= YOUR OBJECTIVE =
Present every line of the data below as a Markdown table with the columns Row and Data line. Number the rows and leave out blank lines.

= Data drawn from a collection =
* * * * * * *

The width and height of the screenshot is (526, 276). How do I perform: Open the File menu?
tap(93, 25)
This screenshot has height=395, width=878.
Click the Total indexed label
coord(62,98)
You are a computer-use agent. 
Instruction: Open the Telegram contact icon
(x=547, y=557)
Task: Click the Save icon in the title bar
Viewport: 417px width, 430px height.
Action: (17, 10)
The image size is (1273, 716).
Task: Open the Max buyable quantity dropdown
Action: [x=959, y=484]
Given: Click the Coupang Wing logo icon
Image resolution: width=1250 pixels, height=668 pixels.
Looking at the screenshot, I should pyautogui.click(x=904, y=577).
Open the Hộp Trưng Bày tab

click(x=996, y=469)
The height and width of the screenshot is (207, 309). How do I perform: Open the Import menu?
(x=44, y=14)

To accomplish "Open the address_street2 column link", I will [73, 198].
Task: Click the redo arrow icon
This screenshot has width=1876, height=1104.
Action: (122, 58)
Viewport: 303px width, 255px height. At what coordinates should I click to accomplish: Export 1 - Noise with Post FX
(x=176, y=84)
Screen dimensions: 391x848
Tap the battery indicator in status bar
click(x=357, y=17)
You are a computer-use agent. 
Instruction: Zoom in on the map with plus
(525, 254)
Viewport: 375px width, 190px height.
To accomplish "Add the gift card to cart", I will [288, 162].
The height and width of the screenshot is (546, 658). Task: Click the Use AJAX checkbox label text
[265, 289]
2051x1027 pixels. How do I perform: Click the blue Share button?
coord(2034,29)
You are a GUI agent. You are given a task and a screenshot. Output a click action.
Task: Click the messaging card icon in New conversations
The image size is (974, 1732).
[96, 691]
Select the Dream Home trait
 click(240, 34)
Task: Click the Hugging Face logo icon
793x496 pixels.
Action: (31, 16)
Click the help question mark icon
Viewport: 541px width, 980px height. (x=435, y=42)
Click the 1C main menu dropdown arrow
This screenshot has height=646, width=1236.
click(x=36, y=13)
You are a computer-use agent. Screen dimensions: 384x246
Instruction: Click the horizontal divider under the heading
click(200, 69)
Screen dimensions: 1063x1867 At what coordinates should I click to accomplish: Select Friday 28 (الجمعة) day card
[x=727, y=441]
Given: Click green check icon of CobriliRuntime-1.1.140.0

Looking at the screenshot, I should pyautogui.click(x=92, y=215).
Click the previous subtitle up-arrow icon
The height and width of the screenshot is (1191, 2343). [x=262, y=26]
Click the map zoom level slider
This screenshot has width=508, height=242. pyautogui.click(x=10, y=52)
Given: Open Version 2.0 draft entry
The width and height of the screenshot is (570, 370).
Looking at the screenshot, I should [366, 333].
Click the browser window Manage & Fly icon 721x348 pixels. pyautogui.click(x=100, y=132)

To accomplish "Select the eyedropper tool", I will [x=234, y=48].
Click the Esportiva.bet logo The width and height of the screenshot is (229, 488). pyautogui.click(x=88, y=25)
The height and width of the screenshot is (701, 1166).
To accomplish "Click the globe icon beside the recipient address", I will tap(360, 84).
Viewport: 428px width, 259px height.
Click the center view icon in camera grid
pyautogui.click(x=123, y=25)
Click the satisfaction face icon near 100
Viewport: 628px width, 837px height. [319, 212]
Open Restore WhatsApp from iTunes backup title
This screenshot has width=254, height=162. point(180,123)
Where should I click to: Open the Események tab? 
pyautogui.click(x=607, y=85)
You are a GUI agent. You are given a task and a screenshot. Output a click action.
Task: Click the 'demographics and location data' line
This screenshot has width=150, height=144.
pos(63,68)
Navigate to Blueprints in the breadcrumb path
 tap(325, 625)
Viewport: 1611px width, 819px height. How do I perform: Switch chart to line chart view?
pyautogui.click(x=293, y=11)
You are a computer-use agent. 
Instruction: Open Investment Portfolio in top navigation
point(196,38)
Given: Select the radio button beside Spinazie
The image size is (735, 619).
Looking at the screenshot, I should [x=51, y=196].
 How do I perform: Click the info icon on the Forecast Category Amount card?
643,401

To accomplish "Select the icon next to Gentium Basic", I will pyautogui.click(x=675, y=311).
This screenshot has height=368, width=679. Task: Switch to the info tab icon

* * * * * * *

= PROBLEM SOLUTION =
| Row | Data line |
|---|---|
| 1 | The width and height of the screenshot is (526, 276). How do I perform: Open the File menu? |
| 2 | tap(93, 25) |
| 3 | This screenshot has height=395, width=878. |
| 4 | Click the Total indexed label |
| 5 | coord(62,98) |
| 6 | You are a computer-use agent.  |
| 7 | Instruction: Open the Telegram contact icon |
| 8 | (x=547, y=557) |
| 9 | Task: Click the Save icon in the title bar |
| 10 | Viewport: 417px width, 430px height. |
| 11 | Action: (17, 10) |
| 12 | The image size is (1273, 716). |
| 13 | Task: Open the Max buyable quantity dropdown |
| 14 | Action: [x=959, y=484] |
| 15 | Given: Click the Coupang Wing logo icon |
| 16 | Image resolution: width=1250 pixels, height=668 pixels. |
| 17 | Looking at the screenshot, I should pyautogui.click(x=904, y=577). |
| 18 | Open the Hộp Trưng Bày tab |
| 19 | click(x=996, y=469) |
| 20 | The height and width of the screenshot is (207, 309). How do I perform: Open the Import menu? |
| 21 | (x=44, y=14) |
| 22 | To accomplish "Open the address_street2 column link", I will [73, 198]. |
| 23 | Task: Click the redo arrow icon |
| 24 | This screenshot has width=1876, height=1104. |
| 25 | Action: (122, 58) |
| 26 | Viewport: 303px width, 255px height. At what coordinates should I click to accomplish: Export 1 - Noise with Post FX |
| 27 | (x=176, y=84) |
| 28 | Screen dimensions: 391x848 |
| 29 | Tap the battery indicator in status bar |
| 30 | click(x=357, y=17) |
| 31 | You are a computer-use agent.  |
| 32 | Instruction: Zoom in on the map with plus |
| 33 | (525, 254) |
| 34 | Viewport: 375px width, 190px height. |
| 35 | To accomplish "Add the gift card to cart", I will [288, 162]. |
| 36 | The height and width of the screenshot is (546, 658). Task: Click the Use AJAX checkbox label text |
| 37 | [265, 289] |
| 38 | 2051x1027 pixels. How do I perform: Click the blue Share button? |
| 39 | coord(2034,29) |
| 40 | You are a GUI agent. You are given a task and a screenshot. Output a click action. |
| 41 | Task: Click the messaging card icon in New conversations |
| 42 | The image size is (974, 1732). |
| 43 | [96, 691] |
| 44 | Select the Dream Home trait |
| 45 |  click(240, 34) |
| 46 | Task: Click the Hugging Face logo icon |
| 47 | 793x496 pixels. |
| 48 | Action: (31, 16) |
| 49 | Click the help question mark icon |
| 50 | Viewport: 541px width, 980px height. (x=435, y=42) |
| 51 | Click the 1C main menu dropdown arrow |
| 52 | This screenshot has height=646, width=1236. |
| 53 | click(x=36, y=13) |
| 54 | You are a computer-use agent. Screen dimensions: 384x246 |
| 55 | Instruction: Click the horizontal divider under the heading |
| 56 | click(200, 69) |
| 57 | Screen dimensions: 1063x1867 At what coordinates should I click to accomplish: Select Friday 28 (الجمعة) day card |
| 58 | [x=727, y=441] |
| 59 | Given: Click green check icon of CobriliRuntime-1.1.140.0 |
| 60 | Looking at the screenshot, I should pyautogui.click(x=92, y=215). |
| 61 | Click the previous subtitle up-arrow icon |
| 62 | The height and width of the screenshot is (1191, 2343). [x=262, y=26] |
| 63 | Click the map zoom level slider |
| 64 | This screenshot has width=508, height=242. pyautogui.click(x=10, y=52) |
| 65 | Given: Open Version 2.0 draft entry |
| 66 | The width and height of the screenshot is (570, 370). |
| 67 | Looking at the screenshot, I should [366, 333]. |
| 68 | Click the browser window Manage & Fly icon 721x348 pixels. pyautogui.click(x=100, y=132) |
| 69 | To accomplish "Select the eyedropper tool", I will [x=234, y=48]. |
| 70 | Click the Esportiva.bet logo The width and height of the screenshot is (229, 488). pyautogui.click(x=88, y=25) |
| 71 | The height and width of the screenshot is (701, 1166). |
| 72 | To accomplish "Click the globe icon beside the recipient address", I will tap(360, 84). |
| 73 | Viewport: 428px width, 259px height. |
| 74 | Click the center view icon in camera grid |
| 75 | pyautogui.click(x=123, y=25) |
| 76 | Click the satisfaction face icon near 100 |
| 77 | Viewport: 628px width, 837px height. [319, 212] |
| 78 | Open Restore WhatsApp from iTunes backup title |
| 79 | This screenshot has width=254, height=162. point(180,123) |
| 80 | Where should I click to: Open the Események tab?  |
| 81 | pyautogui.click(x=607, y=85) |
| 82 | You are a GUI agent. You are given a task and a screenshot. Output a click action. |
| 83 | Task: Click the 'demographics and location data' line |
| 84 | This screenshot has width=150, height=144. |
| 85 | pos(63,68) |
| 86 | Navigate to Blueprints in the breadcrumb path |
| 87 |  tap(325, 625) |
| 88 | Viewport: 1611px width, 819px height. How do I perform: Switch chart to line chart view? |
| 89 | pyautogui.click(x=293, y=11) |
| 90 | You are a computer-use agent.  |
| 91 | Instruction: Open Investment Portfolio in top navigation |
| 92 | point(196,38) |
| 93 | Given: Select the radio button beside Spinazie |
| 94 | The image size is (735, 619). |
| 95 | Looking at the screenshot, I should [x=51, y=196]. |
| 96 |  How do I perform: Click the info icon on the Forecast Category Amount card? |
| 97 | 643,401 |
| 98 | To accomplish "Select the icon next to Gentium Basic", I will pyautogui.click(x=675, y=311). |
| 99 | This screenshot has height=368, width=679. Task: Switch to the info tab icon |